Lors d’un conseil qu’il aurait convoqué, il aurait demandé au Trésorier qu’il était de ne plus utiliser le soubassement pour ne pas se familiariser avec les clients et ainsi éviter la tricherie. C’est dans le cadre de cette mesure, a insisté Bahati, qu’il avait établi les chèques en faveur de Mayala Matondo, qui prétendait avoir été recommandé par la société Plessey. L’ex Trésorier a fait remarquer que ne connaissant pas l’un et l’autre, il lui était impossible de faire la différence entre Mayala Matondo et Mayala Omar André.

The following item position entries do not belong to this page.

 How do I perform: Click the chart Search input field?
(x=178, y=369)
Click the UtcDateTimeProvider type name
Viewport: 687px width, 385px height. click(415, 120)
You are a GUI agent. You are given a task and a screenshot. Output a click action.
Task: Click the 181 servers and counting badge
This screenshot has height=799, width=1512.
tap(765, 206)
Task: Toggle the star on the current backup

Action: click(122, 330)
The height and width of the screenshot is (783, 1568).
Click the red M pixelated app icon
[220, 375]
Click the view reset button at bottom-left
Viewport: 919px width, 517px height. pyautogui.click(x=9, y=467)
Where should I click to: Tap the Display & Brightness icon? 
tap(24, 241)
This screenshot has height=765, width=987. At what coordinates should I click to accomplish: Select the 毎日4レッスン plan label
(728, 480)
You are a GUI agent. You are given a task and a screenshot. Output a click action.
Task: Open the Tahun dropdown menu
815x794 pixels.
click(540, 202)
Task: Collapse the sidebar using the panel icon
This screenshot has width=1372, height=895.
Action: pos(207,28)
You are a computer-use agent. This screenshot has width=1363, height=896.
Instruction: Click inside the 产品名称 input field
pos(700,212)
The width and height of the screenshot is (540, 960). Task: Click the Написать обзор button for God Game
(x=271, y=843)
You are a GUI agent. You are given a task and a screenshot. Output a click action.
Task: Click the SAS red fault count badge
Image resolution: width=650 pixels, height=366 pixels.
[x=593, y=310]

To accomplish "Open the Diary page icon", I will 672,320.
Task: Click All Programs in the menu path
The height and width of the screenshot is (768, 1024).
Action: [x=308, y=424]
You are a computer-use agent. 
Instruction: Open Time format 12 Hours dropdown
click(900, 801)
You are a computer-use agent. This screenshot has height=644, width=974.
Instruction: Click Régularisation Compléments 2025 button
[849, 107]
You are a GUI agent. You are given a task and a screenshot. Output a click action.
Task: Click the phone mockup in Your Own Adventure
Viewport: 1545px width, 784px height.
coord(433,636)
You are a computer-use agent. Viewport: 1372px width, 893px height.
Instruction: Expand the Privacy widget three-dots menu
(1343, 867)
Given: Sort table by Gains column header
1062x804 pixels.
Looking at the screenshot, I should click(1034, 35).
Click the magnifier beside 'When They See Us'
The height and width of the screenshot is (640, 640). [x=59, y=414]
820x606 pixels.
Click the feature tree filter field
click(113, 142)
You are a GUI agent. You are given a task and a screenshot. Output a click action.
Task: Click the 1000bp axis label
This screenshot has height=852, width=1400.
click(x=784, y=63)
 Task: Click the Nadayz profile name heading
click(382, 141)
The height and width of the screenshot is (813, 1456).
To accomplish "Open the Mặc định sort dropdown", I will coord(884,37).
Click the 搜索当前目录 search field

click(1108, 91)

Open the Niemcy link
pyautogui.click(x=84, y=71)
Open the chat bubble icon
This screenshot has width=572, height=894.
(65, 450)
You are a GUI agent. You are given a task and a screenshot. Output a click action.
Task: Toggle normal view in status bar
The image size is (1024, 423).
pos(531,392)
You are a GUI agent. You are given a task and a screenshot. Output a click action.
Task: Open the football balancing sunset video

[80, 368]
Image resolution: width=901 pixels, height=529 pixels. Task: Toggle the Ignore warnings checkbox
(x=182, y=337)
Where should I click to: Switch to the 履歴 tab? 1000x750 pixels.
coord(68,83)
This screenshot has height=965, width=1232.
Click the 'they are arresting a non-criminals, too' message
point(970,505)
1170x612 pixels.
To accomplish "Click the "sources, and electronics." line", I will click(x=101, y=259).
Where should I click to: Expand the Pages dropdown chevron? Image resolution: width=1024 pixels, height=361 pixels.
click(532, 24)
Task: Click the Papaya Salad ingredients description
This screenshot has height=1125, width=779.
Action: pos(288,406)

Il a par ailleurs révélé qu’une lettre émanant de la Banque Congolaise attestait que Mayala Matondo avait déjà eu à retirer des fonds plusieurs fois dans cette banque. Son avocat a renchéri que son client était victime d’un coup monté.
En ce qui concerne les présumés complices de Bahati, ils ont plaidé non coupables. Leurs conseils ont relevé qu’aucune preuve ne démontrait leur participation à une quelconque activité criminelle, en dépit des tortures  et menaces qu’ils avaient subies pendant un mois à Kin-Mazière. Selon eux, la police leur avait fait signer des décharges sous contrainte morale, intellectuelle et physique.
Le tribunal, après avoir entendu les versions de toutes les parties, a renvoyé l’affaire au 12 avril 2011 pour les plaidoiries.